• **YOUR GOAL**: After finding the line with "Screen dimensions: 1250x1109" in the entries below, retype exactly each line from there through the line with "You are a computer-use agent. Screen", including that final line.

• **Dataset entries**:
- Opening Delimiter -
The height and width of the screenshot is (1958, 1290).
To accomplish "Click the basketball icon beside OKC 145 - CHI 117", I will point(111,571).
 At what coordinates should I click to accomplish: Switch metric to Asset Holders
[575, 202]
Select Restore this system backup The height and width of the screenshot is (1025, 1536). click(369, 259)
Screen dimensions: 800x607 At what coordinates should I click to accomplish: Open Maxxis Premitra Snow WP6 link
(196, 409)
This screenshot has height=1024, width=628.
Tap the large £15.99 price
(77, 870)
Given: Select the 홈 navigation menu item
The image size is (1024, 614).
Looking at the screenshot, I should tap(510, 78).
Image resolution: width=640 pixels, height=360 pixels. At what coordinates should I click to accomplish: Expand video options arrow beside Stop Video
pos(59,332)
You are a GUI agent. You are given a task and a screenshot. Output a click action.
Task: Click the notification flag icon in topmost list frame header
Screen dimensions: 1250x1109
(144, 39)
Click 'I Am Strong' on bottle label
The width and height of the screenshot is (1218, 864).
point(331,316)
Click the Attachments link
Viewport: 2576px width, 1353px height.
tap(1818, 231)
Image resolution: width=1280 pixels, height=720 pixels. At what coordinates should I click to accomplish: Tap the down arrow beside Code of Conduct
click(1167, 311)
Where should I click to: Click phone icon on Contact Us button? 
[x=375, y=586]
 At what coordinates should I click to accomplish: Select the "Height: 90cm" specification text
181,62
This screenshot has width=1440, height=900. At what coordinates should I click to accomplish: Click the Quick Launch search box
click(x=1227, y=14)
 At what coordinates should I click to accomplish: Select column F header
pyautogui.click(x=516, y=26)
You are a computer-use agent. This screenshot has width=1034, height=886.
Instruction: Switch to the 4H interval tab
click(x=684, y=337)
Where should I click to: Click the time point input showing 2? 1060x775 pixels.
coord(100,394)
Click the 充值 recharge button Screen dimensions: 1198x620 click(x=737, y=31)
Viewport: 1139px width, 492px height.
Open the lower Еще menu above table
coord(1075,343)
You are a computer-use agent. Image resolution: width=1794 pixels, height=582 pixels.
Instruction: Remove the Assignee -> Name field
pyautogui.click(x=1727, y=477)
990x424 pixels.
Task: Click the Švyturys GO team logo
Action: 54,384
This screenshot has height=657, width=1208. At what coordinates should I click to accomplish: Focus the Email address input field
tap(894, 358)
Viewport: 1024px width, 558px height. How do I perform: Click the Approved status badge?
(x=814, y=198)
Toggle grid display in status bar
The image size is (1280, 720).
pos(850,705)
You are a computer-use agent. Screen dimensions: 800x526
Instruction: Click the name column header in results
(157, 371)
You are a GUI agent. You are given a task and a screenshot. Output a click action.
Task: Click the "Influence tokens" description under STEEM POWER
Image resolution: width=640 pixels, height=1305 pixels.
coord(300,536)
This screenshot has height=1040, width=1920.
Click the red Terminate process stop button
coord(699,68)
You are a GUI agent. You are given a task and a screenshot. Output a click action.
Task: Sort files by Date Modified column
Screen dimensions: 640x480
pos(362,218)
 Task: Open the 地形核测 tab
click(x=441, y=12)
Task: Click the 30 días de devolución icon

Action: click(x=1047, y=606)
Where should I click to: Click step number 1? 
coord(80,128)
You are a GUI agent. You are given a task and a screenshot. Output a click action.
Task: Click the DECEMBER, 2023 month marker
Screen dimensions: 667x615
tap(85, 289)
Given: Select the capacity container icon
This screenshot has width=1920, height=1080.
- Closing Delimiter -
• **RESPONSE TO THE TASK**:
Screen dimensions: 1250x1109
(144, 39)
Click 'I Am Strong' on bottle label
The width and height of the screenshot is (1218, 864).
point(331,316)
Click the Attachments link
Viewport: 2576px width, 1353px height.
tap(1818, 231)
Image resolution: width=1280 pixels, height=720 pixels. At what coordinates should I click to accomplish: Tap the down arrow beside Code of Conduct
click(1167, 311)
Where should I click to: Click phone icon on Contact Us button? 
[x=375, y=586]
 At what coordinates should I click to accomplish: Select the "Height: 90cm" specification text
181,62
This screenshot has width=1440, height=900. At what coordinates should I click to accomplish: Click the Quick Launch search box
click(x=1227, y=14)
 At what coordinates should I click to accomplish: Select column F header
pyautogui.click(x=516, y=26)
You are a computer-use agent. This screenshot has width=1034, height=886.
Instruction: Switch to the 4H interval tab
click(x=684, y=337)
Where should I click to: Click the time point input showing 2? 1060x775 pixels.
coord(100,394)
Click the 充值 recharge button Screen dimensions: 1198x620 click(x=737, y=31)
Viewport: 1139px width, 492px height.
Open the lower Еще menu above table
coord(1075,343)
You are a computer-use agent. Image resolution: width=1794 pixels, height=582 pixels.
Instruction: Remove the Assignee -> Name field
pyautogui.click(x=1727, y=477)
990x424 pixels.
Task: Click the Švyturys GO team logo
Action: 54,384
This screenshot has height=657, width=1208. At what coordinates should I click to accomplish: Focus the Email address input field
tap(894, 358)
Viewport: 1024px width, 558px height. How do I perform: Click the Approved status badge?
(x=814, y=198)
Toggle grid display in status bar
The image size is (1280, 720).
pos(850,705)
You are a computer-use agent. Screen dimensions: 800x526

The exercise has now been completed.